鬼面仏心
2020年12月20日号
◆しらなきゃ損
物置の片付けをしていたとき、汚い鍋敷きが出てきた。寺には何代もの間使われてきた什器がある。その1つだが、カビと埃にまみれたこの品はいかにもひどい。迷わずゴミ袋に放り込んだ▼その翌日たまたまアンティークショップの前を通りがかり、何気なく中の棚に目をやると驚いたことに昨日ゴミ袋に突っ込んだのとよく似た鍋敷きがあるではないか。こんなものでも買う人がいるのかと店の人に聞くと、鍋敷きではない、これは籐製の急須敷だという。値段を聞いて更に驚いた。大変凝った編み方なので、今では結構のお値打ち品ですとのこと▼その場から早々に戻って、すぐゴミ袋をひっくり返した。あった! すぐさま磨きをかけ、オリーブ油を薄く引くなど、手を加えると見違えるようになった。店にあったのより更に凝った編み方だと判る▼今では客間の茶道具棚に納まっている。もしあの店で気付かなければ、こんな素晴らしいものだったなんて知らないまま捨てていたことだろう▼私たちは誰しも仏から戴いた宝の珠を持っていると、法華経に説かれている。それに気付かない、あるいは気付いても磨こうとしない者には値打ちが判らないのだという▼さて、私たちが戴いた宝の珠とは何だろうか。先ずはしっかりと値打ちの判る人になること、そして磨き上げる努力を惜しまないことが肝要である。(直)
2020年12月10日号
◆リピーター
今年も余すところ3週間となった。この時期にわれわれ凡夫の頭によぎるのは「去年の今頃は…」という回顧だ。それに続く定番のセリフは「1年たつのは早いね」となる。全国各地でこんな会話が飛び交っているのではないだろうか▼自分自身の昨年の今頃を振り返ってみた。令和2年が日蓮聖人の佐渡配流750年の節目にあたることから、佐渡への団体参拝を促すことを目的とした文章を書いていた。執筆に先だっては人生初の佐渡渡航。

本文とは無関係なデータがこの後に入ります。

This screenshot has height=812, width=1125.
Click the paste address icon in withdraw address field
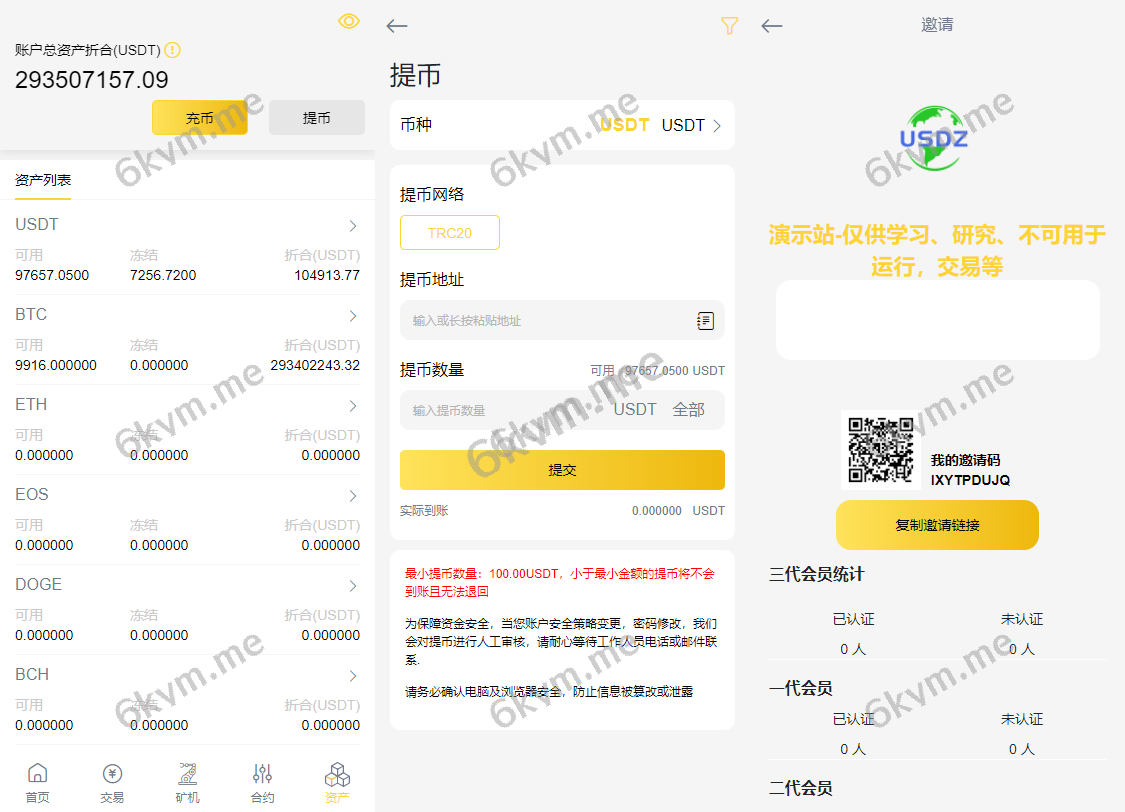click(704, 320)
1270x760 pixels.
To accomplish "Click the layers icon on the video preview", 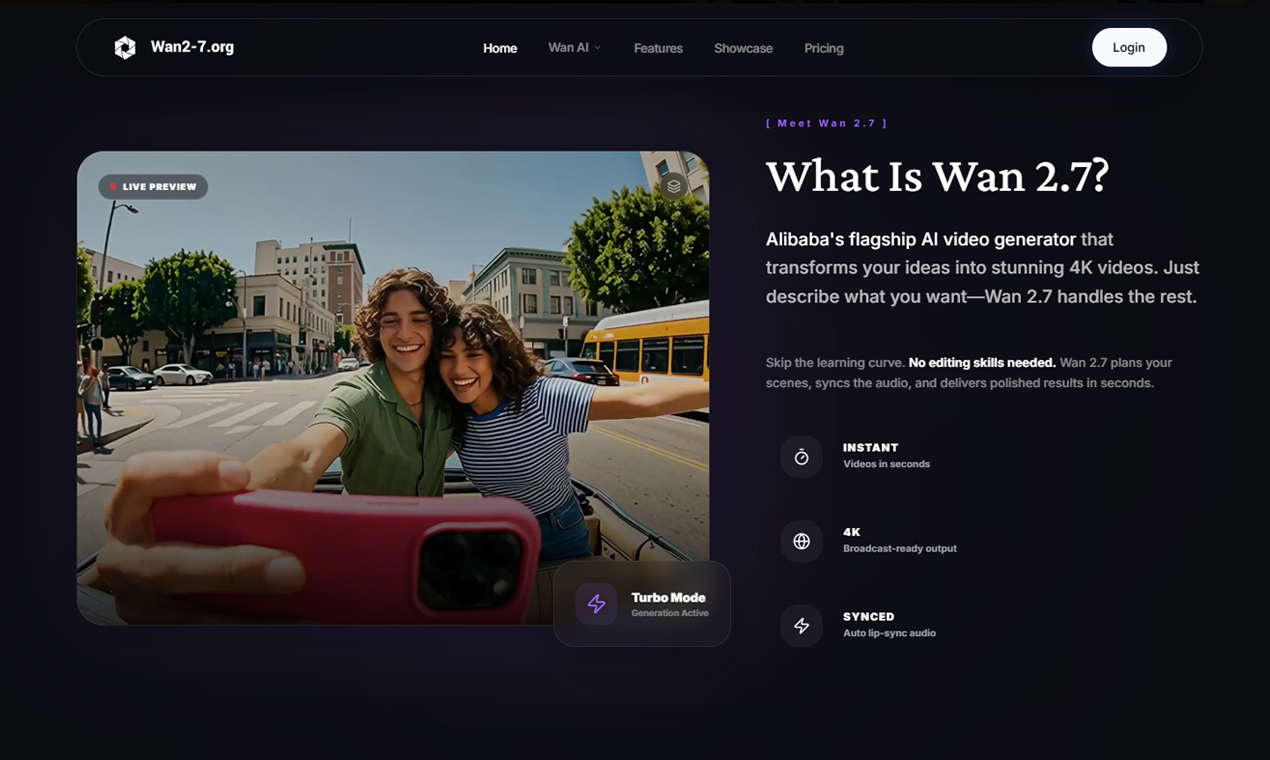I will coord(674,186).
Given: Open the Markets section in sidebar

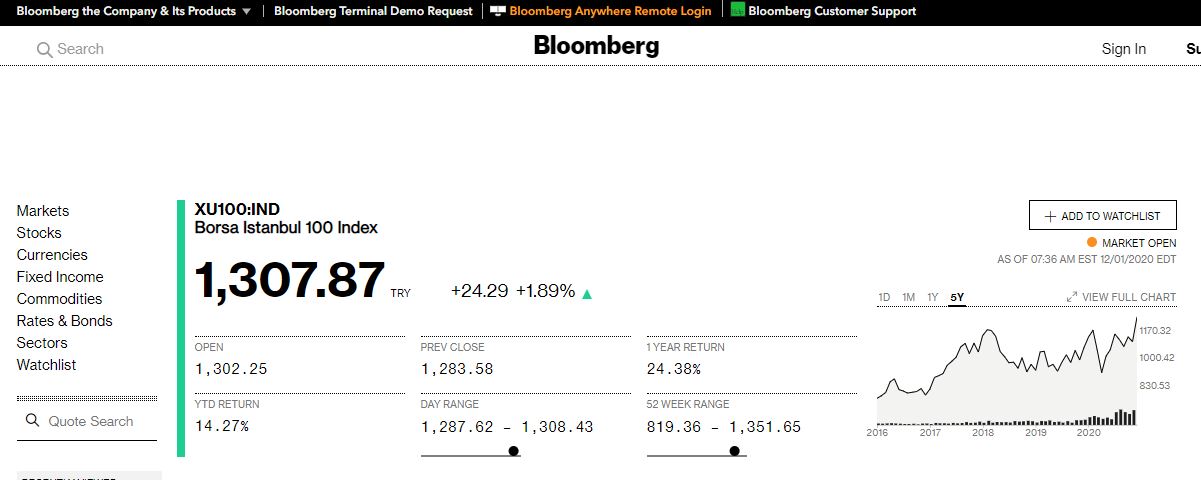Looking at the screenshot, I should point(43,211).
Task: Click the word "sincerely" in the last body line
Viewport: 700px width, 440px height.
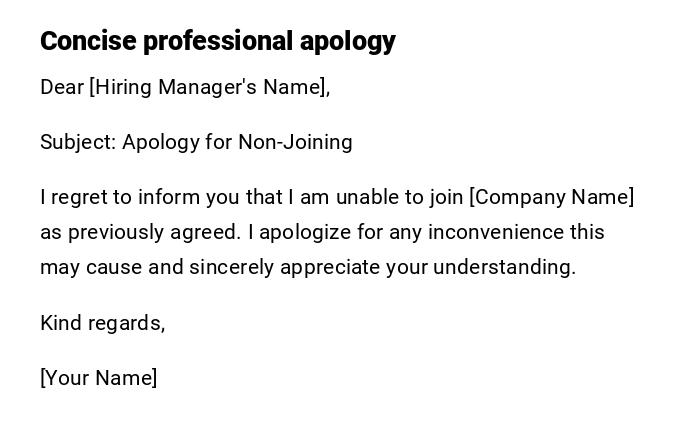Action: [232, 267]
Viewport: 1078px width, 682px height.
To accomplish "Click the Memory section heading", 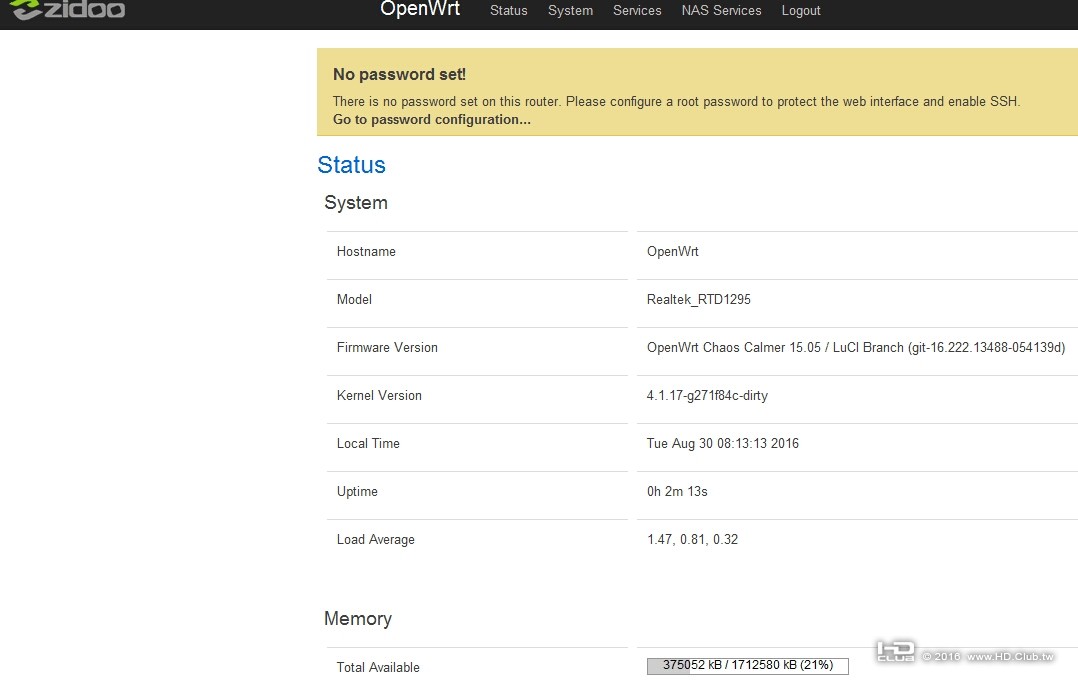I will [357, 619].
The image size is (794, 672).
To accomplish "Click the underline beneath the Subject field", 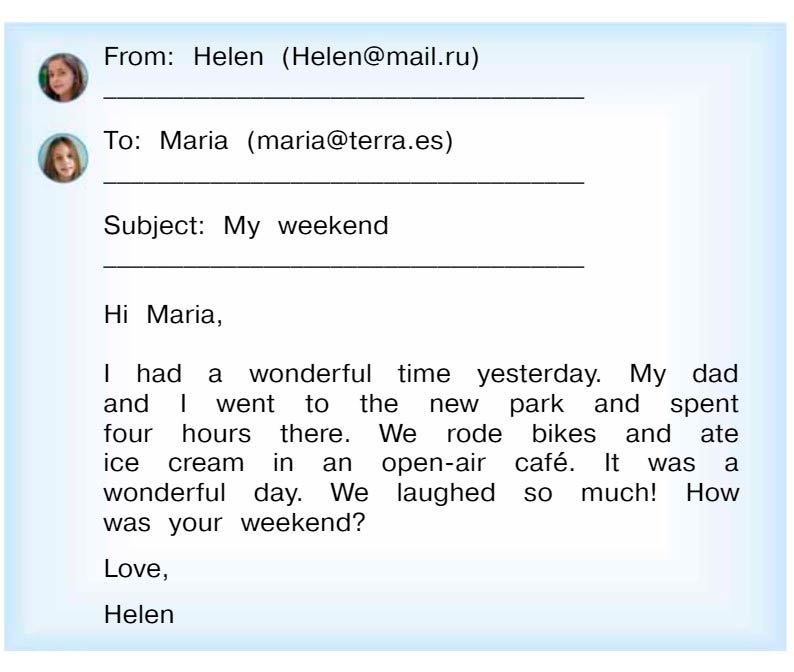I will [343, 264].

佐渡では僧侶だけでなく観光協会の人などにも島の魅力について語ってもらった。その中で特に印象に残っていることがある。佐渡には2度、3度と繰り返し訪れる旅人が多いということだ▼何事においても、リピーターが多いというのは、本物であり、魅力的であることの証明といえるだろう。布教もしかりだ。再びお寺に足を運んでもらってはじめて成功したといえる。お説教ならば「いい話だった」といわれるだけでなく、聞いた人に「またあのお坊さんの話を聞いてみたい」と思ってもらってなんぼだろう▼ひるがえって、1年前に書いた佐渡の文章は、読者に読み返してもらえるようなできだっただろうか。その結果を省みようとしなかったのではないか。1年を振り返る時期にそんなことを考えている。さてさて来年の今頃、今日のことを私はどう思い出すのだろうか。(十)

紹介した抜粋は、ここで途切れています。